WHAT TO DO:
Which lines below contain "agent"? Pull them out.

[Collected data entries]
-------

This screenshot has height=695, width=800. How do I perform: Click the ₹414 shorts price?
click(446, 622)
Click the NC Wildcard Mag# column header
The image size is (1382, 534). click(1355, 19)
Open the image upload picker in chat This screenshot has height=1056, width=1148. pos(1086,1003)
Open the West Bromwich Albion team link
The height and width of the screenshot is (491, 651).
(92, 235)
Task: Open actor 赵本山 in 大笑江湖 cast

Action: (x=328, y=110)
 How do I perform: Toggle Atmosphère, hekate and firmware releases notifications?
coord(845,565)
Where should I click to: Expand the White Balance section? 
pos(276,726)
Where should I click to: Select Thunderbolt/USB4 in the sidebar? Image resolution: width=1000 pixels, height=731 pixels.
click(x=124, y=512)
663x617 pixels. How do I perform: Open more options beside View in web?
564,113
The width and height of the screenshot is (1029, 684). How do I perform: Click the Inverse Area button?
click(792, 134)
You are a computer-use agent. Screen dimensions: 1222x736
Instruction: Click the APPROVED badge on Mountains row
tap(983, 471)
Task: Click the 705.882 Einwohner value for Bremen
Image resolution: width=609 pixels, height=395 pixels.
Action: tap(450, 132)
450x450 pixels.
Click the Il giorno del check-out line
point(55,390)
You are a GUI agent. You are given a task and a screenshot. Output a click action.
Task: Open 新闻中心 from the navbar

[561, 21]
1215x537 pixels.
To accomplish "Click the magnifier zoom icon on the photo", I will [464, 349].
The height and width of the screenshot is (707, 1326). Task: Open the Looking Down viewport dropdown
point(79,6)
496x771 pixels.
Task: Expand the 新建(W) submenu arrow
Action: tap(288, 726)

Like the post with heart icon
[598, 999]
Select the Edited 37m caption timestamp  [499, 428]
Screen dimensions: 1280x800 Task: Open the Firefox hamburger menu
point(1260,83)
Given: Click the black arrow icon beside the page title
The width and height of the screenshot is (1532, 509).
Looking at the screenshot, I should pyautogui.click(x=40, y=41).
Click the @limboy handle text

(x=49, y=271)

-------

WRITTEN SOLUTION:
You are a computer-use agent. Screen dimensions: 1222x736
You are a GUI agent. You are given a task and a screenshot. Output a click action.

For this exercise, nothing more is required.